For sensitivity analysis of priors (in the case of just using defaults because no actual priors): is doubling and halving default values a fair strategy?
Comments
Yes, doubling and halving is a fair strategy.
Not sure why BSEM would differ, other than updates in the underlying R package (I will ask Julius to check)
EJ
@EJ Was there any word from Julius RE: the above?
Apologies, I was on holiday and this one slipped through.
How did you run a BSEM model in JASP, using JAGS? Because the SEM module does not have the functionality. If you used JAGS, I dont know if anything changed, someone else is responsible for that module.
Julius
Model has no latent variables.
Constructed using the Bayesian Process module of JASP version 0.19.1.0, with interrelations (all specified as “Direct” within JASP).

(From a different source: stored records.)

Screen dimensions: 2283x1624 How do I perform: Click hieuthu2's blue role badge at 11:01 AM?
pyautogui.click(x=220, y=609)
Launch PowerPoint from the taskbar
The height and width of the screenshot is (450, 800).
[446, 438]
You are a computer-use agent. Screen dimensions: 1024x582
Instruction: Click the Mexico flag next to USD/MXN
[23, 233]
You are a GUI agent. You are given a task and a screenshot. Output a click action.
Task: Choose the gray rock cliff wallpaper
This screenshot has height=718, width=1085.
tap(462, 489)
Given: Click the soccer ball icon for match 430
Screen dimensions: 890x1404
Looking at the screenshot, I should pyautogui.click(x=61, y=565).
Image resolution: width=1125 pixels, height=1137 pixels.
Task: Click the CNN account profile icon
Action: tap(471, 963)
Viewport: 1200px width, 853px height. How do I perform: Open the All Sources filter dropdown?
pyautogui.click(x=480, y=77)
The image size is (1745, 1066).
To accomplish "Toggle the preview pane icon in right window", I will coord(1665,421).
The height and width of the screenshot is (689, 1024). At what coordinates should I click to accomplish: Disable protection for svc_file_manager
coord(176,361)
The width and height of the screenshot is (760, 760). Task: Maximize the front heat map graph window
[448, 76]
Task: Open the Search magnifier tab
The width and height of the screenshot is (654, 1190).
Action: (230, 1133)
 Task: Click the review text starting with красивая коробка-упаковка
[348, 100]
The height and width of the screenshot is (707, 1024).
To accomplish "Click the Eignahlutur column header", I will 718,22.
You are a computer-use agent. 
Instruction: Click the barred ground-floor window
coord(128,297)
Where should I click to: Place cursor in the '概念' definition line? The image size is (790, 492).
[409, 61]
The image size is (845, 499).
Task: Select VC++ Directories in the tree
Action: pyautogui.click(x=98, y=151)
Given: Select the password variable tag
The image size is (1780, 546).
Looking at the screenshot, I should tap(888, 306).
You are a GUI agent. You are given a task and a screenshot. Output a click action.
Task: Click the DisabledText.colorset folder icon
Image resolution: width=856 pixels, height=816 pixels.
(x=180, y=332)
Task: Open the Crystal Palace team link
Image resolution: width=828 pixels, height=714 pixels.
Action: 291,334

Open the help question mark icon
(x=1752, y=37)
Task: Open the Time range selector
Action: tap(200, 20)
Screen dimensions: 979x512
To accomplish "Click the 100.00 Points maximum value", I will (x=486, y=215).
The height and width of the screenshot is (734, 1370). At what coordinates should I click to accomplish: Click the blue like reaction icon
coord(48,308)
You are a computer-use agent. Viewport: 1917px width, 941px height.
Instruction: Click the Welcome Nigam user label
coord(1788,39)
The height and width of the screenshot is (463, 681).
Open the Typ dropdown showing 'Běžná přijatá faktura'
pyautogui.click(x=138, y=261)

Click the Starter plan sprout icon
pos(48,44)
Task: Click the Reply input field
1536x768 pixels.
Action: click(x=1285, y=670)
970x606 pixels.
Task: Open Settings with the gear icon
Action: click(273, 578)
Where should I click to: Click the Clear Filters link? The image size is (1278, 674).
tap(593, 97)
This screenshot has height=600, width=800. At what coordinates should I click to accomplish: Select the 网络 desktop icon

All BSEM options in JASP left as default.
Ah cool. Unfortunately, that is also not my module. It could be Maltes. Let me ask him.
@julius Any news?
He is not responding, sorry.
Hi Julius. I have a similar problem with different versions of JASP displaying different results. In a basic t-test, an older version of JASP will display Shapiro-Wilk Test results for each of the 2 x DVs that have two groups. However, on the new JASP, it does not show the two groups, and just shows one group. Please can you advise?
Hi CrewedUp,
Can you make a separate issue for this problem? Ideally with a screenshot and/or an example data set. This is of course a key analysis so if this does not work somehow this gets us into hotfix territory quickly.
EJ
Hi, apologies for the late response. Does your model contain moderators/interactions? After 19.2, interactions are mean-centered by default which was not the case in previous versions. We pinned the version of blavaan to 0.5.2, so it's unlikely that changes there are the reason. Could you otherwise provide more details about the model you are estimating?
Cheers,
Malte
All the processes are "Direct". There is a box to the right of the box where the "Direct" is set, which from memory has options such as moderator, etc. and this was left blank.
Could the mean-centering you speak of be the reason with this fact pattern? Or it is irrelevant since that box was left blank?
I don't think so because all paths are direct and thus the dropdown Process Variable does not apply. Do you have missing data in your variables?
You could also check whether the ticked checkboxes under Residual Covariances are the same (under the path specification; you can also see that in the output).
Otherwise, it might be related to the under-the-hood estimation in Stan, but I need to dig deeper into this.